=== WHAT TO PRODUCE ===
Check each line below for the word "MDriven", and copy those that have it.

=== SOURCE INFORMATION ===

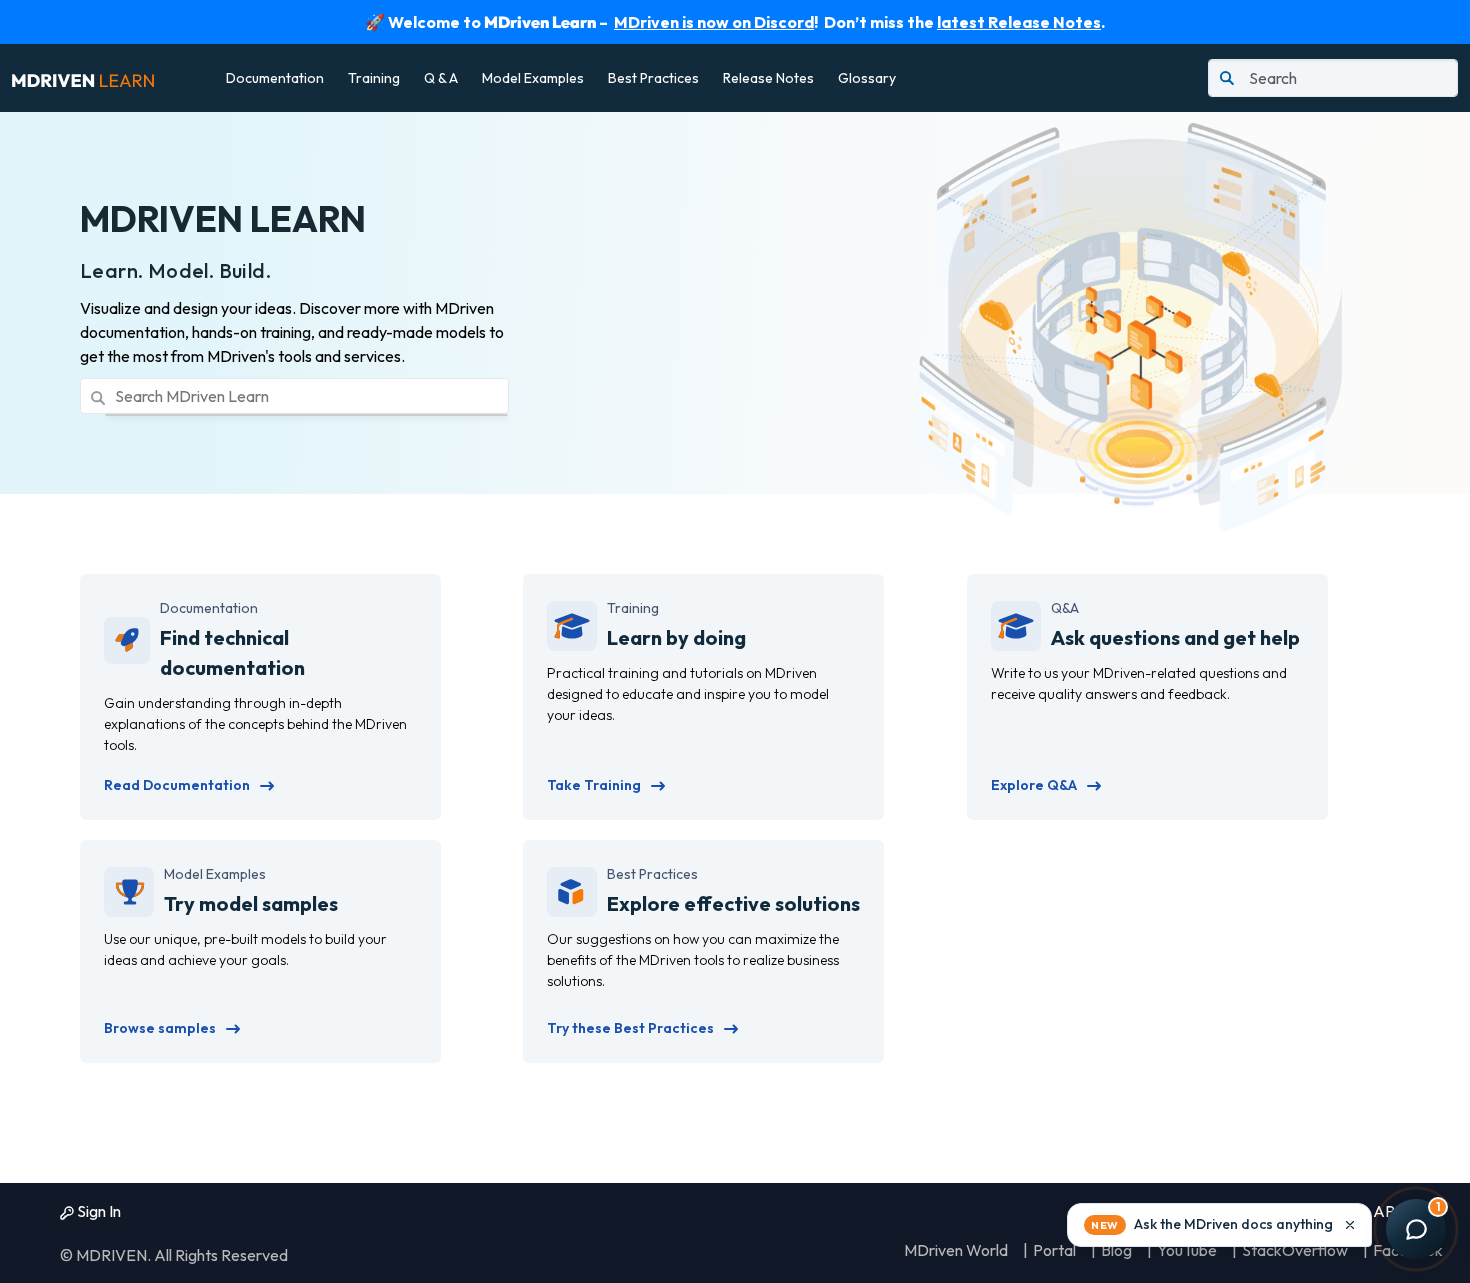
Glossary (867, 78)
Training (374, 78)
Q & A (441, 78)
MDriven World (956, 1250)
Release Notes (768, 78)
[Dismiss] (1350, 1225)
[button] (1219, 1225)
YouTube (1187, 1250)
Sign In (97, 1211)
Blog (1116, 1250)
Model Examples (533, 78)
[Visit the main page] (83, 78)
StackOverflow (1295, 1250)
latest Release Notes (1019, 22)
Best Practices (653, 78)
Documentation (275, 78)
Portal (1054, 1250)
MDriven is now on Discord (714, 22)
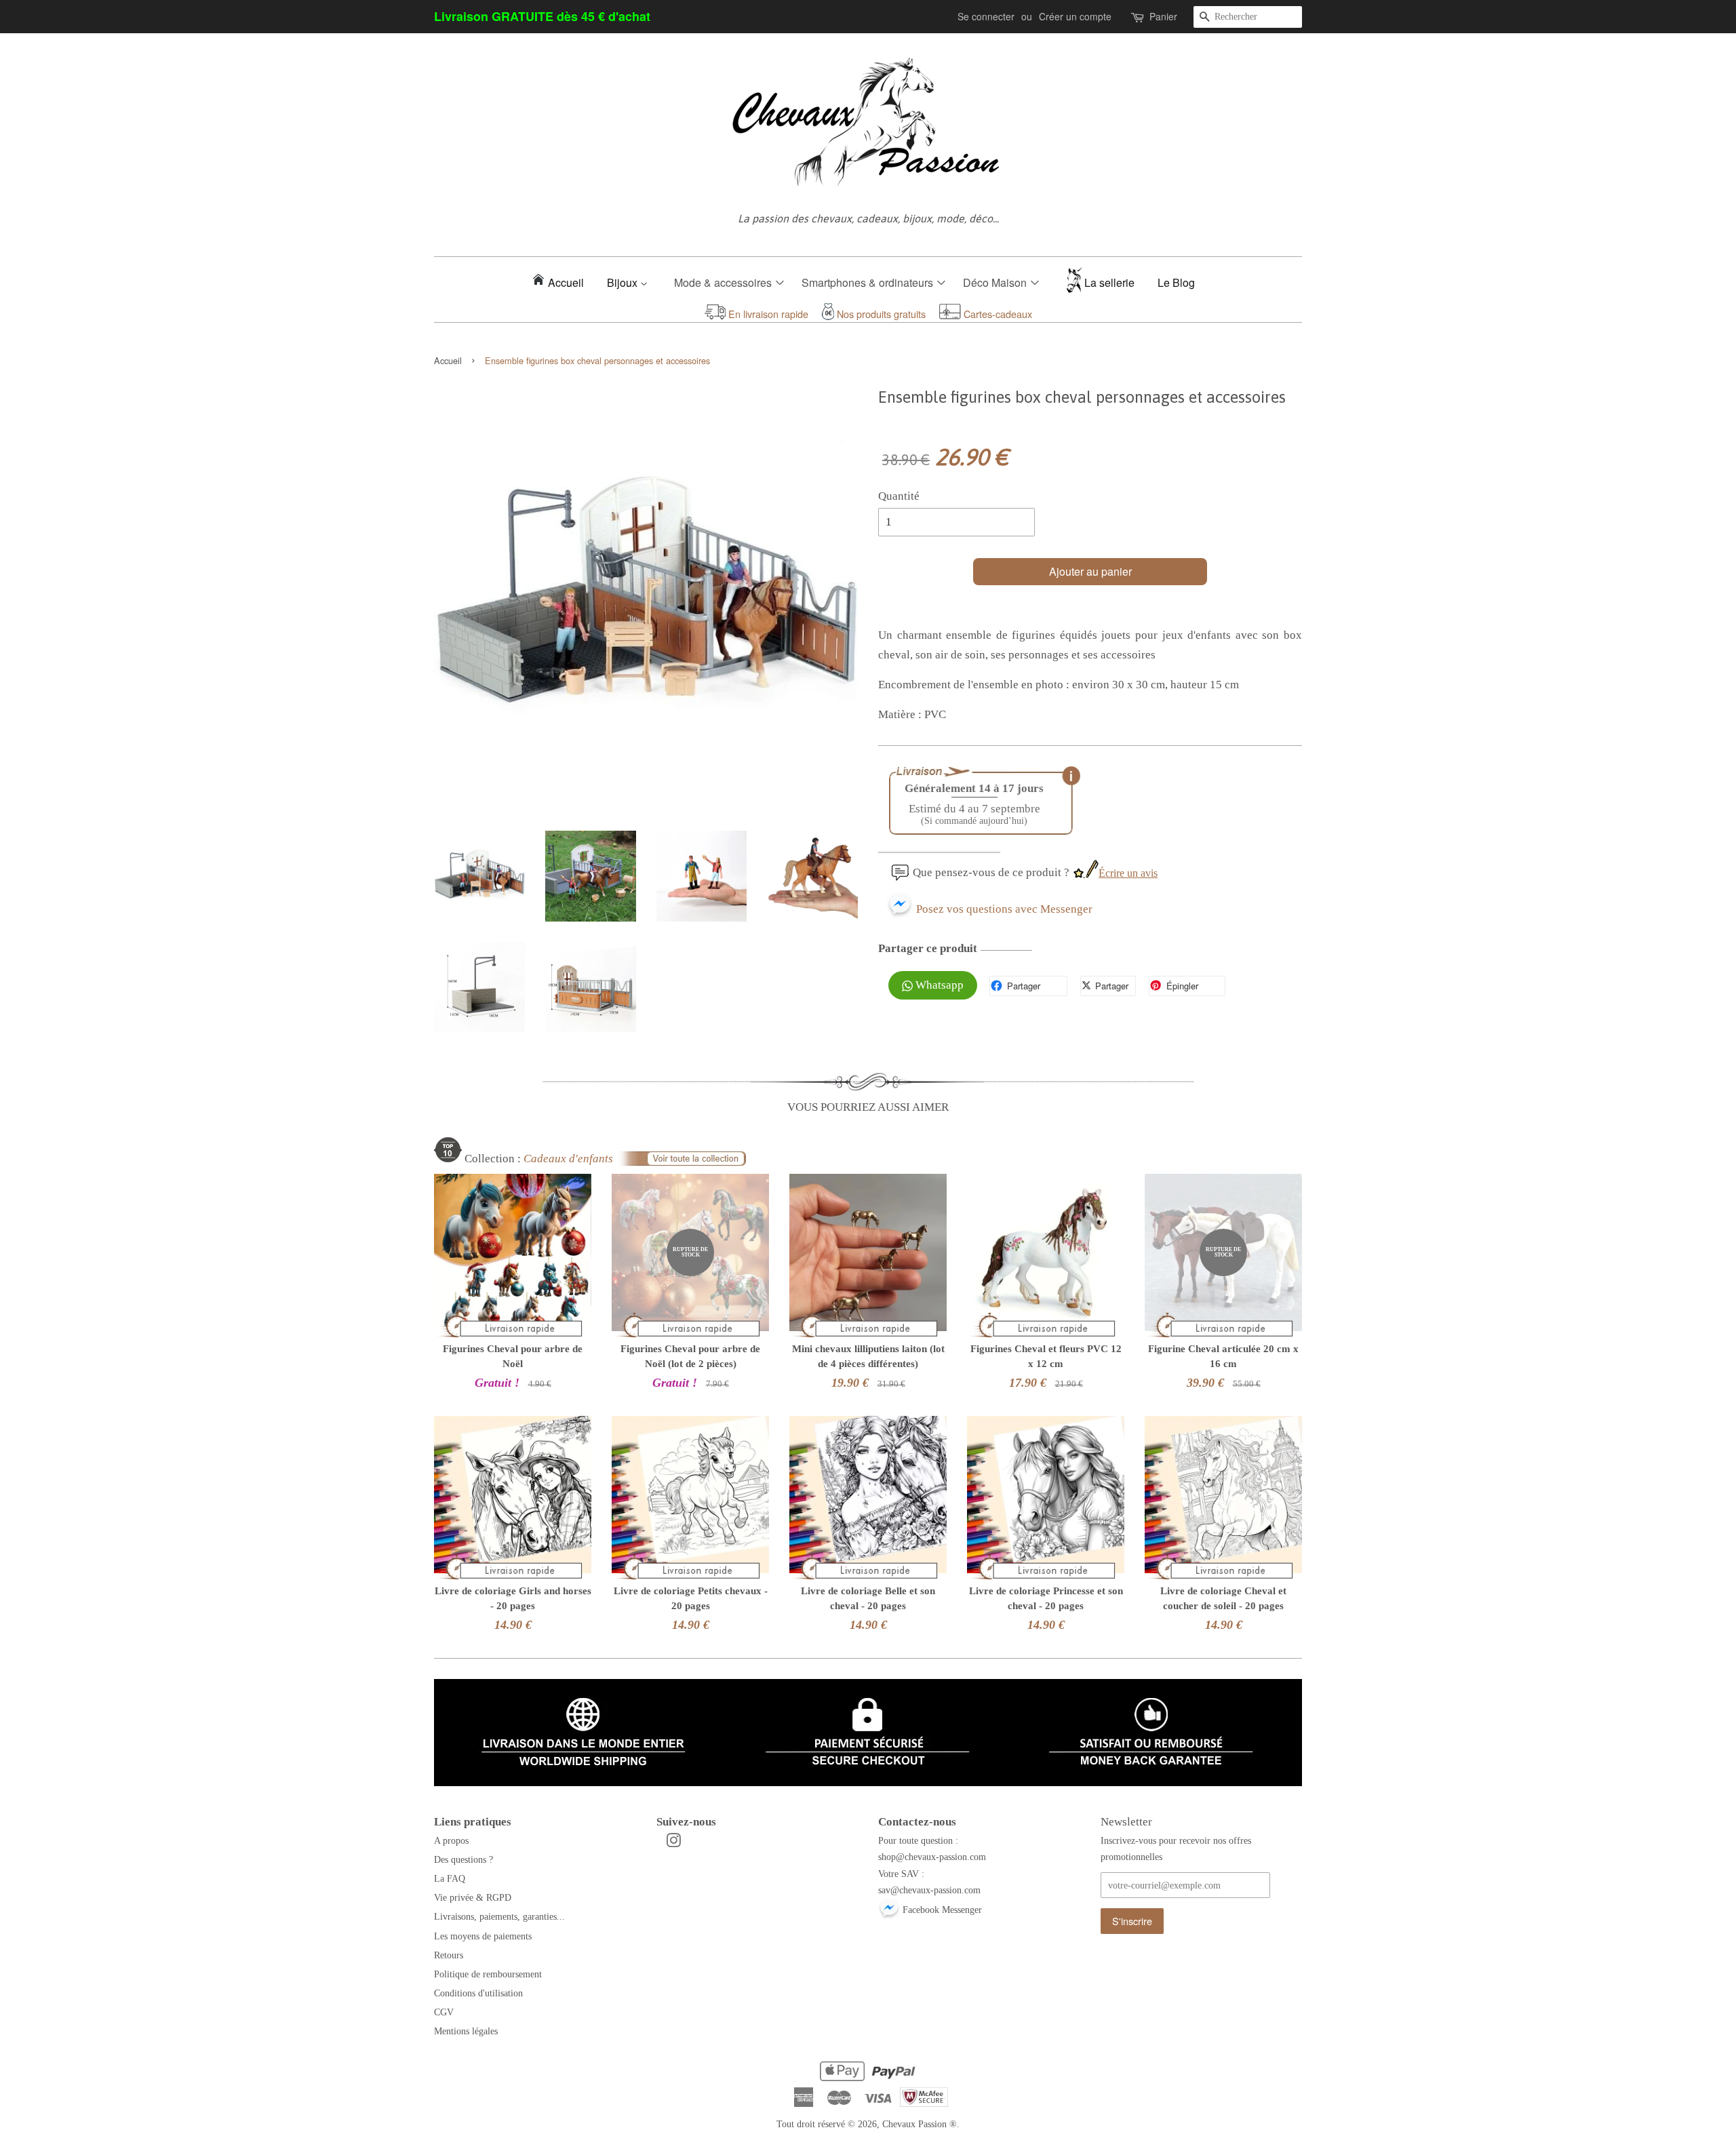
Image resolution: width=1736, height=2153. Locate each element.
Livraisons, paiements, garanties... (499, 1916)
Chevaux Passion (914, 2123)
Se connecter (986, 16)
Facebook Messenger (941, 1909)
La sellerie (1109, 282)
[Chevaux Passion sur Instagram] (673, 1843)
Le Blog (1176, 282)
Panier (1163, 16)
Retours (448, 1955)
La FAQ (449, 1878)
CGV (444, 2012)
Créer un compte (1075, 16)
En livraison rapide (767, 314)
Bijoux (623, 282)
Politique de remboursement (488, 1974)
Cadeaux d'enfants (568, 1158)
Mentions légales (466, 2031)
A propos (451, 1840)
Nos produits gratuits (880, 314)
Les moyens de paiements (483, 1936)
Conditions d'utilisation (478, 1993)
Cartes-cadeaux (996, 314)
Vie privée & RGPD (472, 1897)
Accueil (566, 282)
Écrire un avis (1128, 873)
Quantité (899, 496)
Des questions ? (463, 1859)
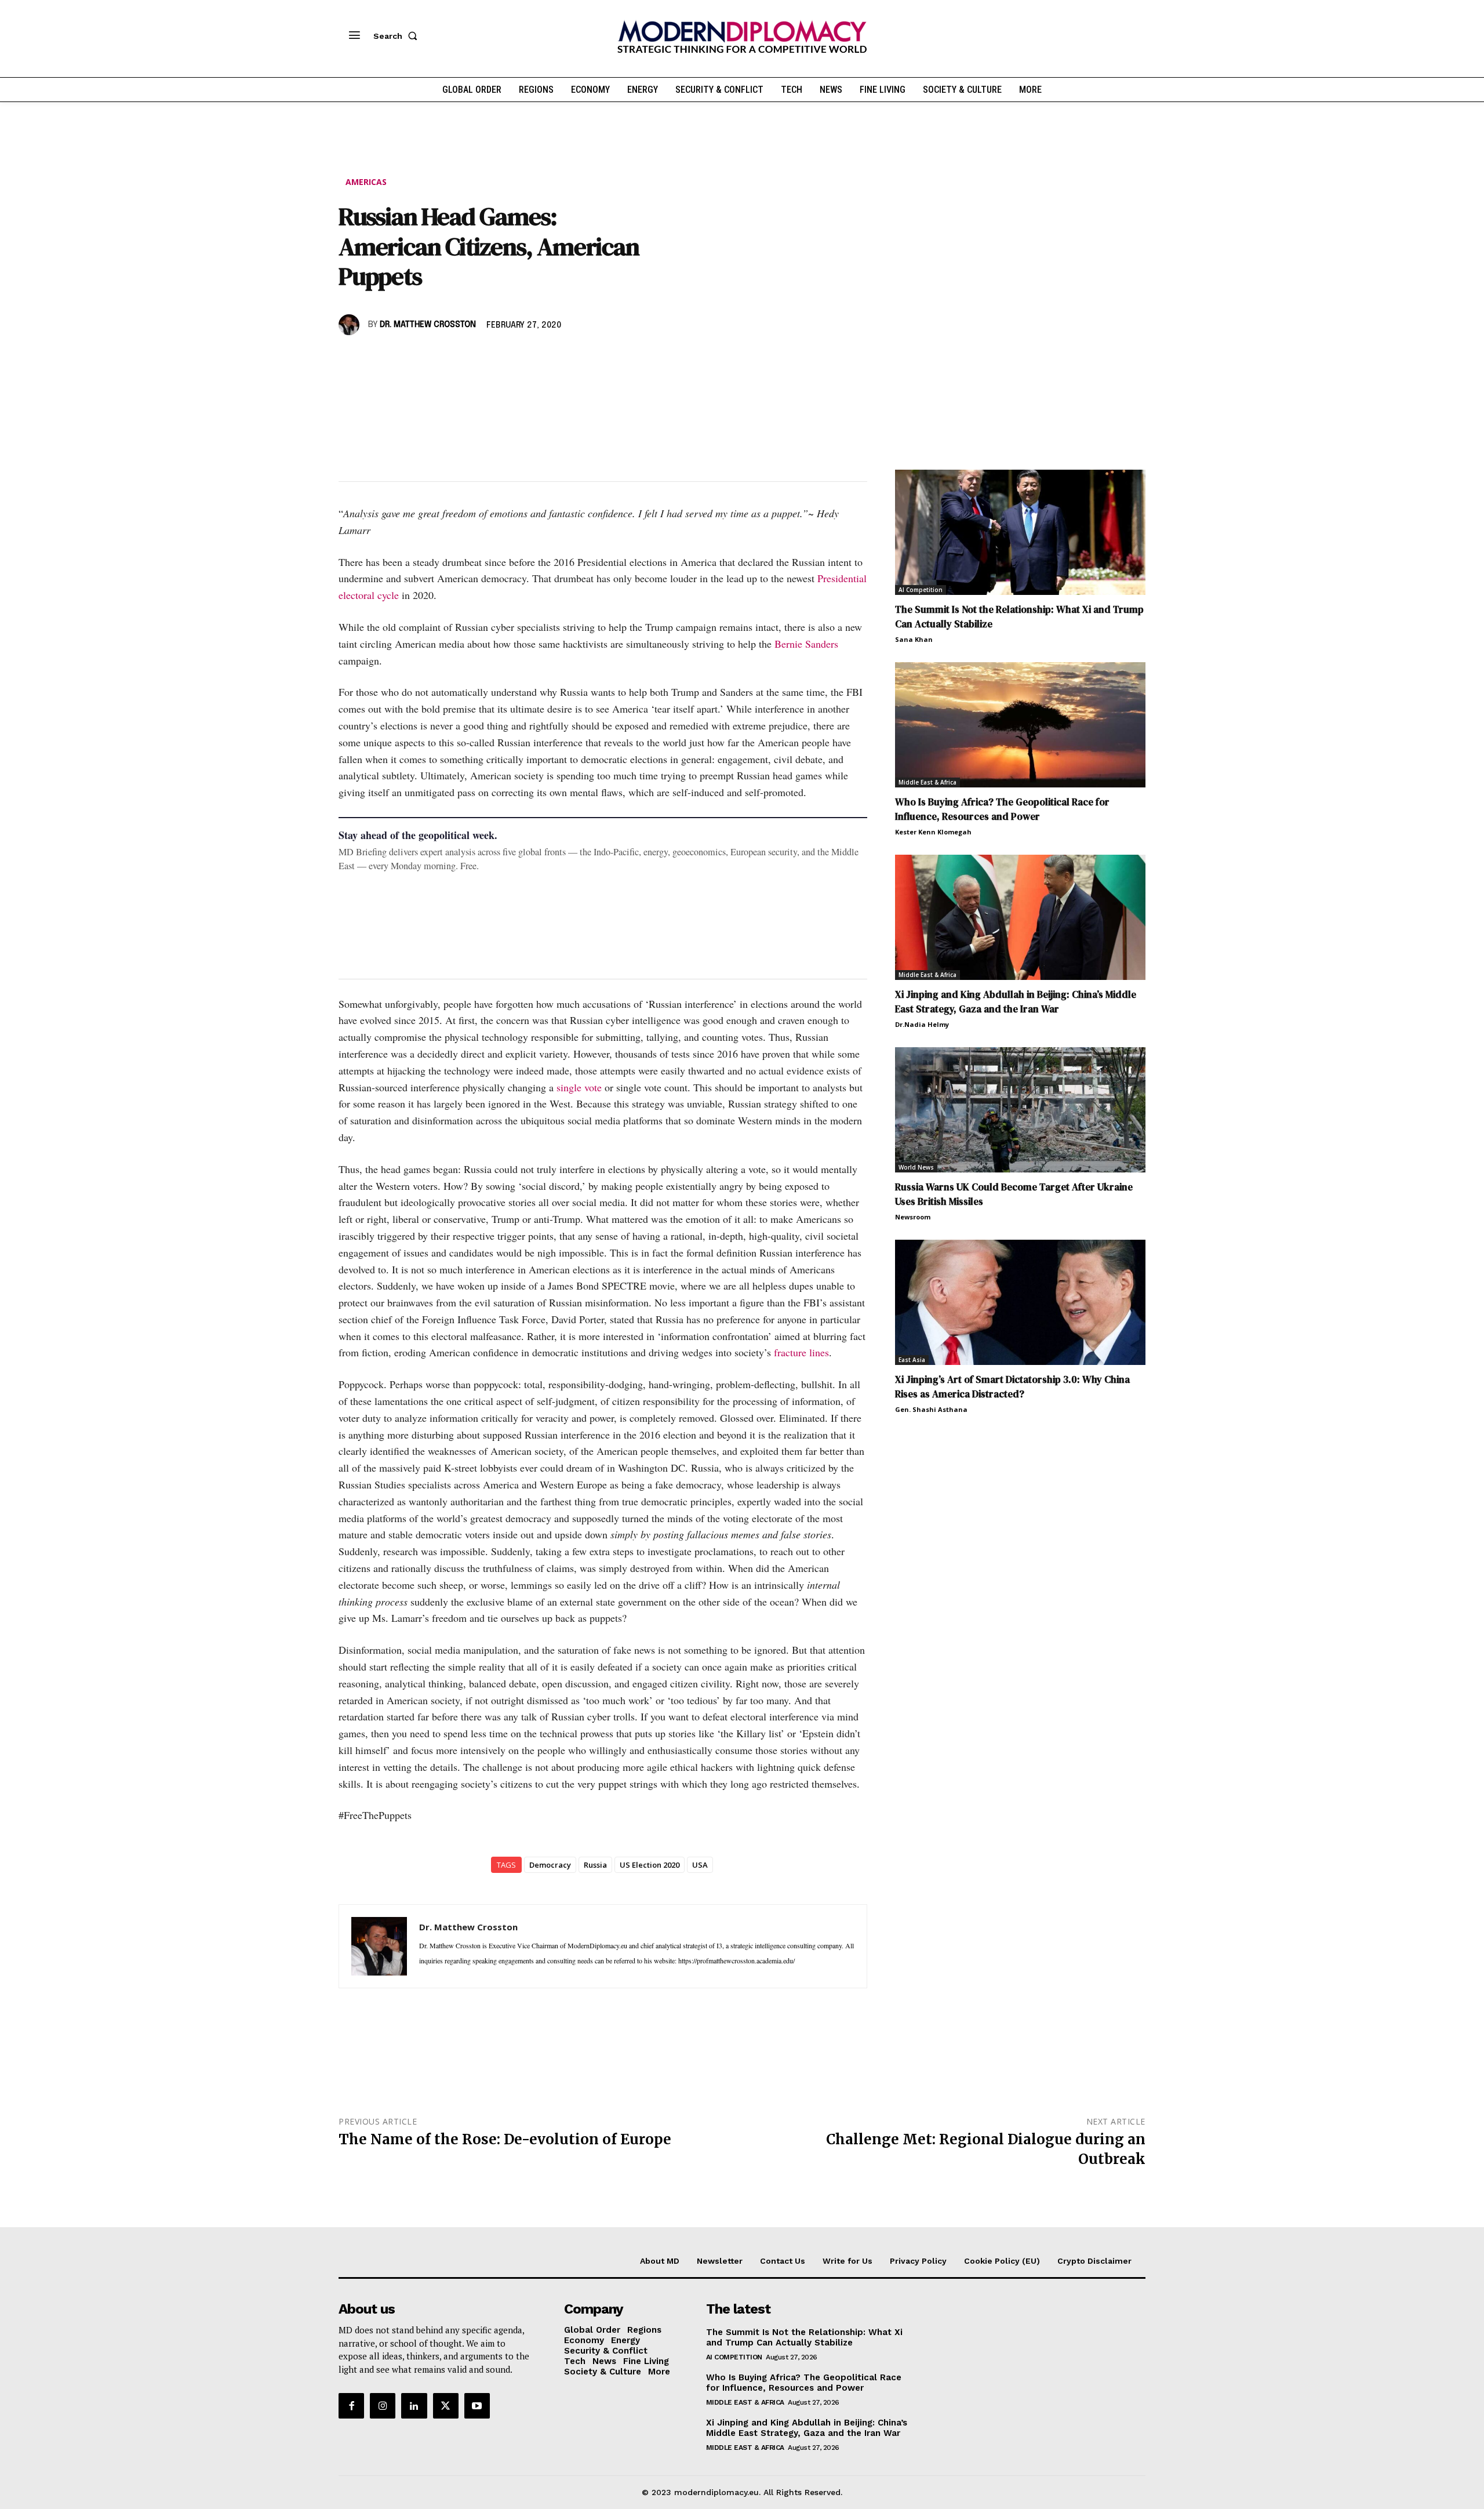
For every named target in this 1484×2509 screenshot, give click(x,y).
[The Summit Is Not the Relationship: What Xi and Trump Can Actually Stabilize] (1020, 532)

=== SOLUTION FOR THIS TASK ===
MDriven World (956, 1250)
MDriven is now on Discord (714, 22)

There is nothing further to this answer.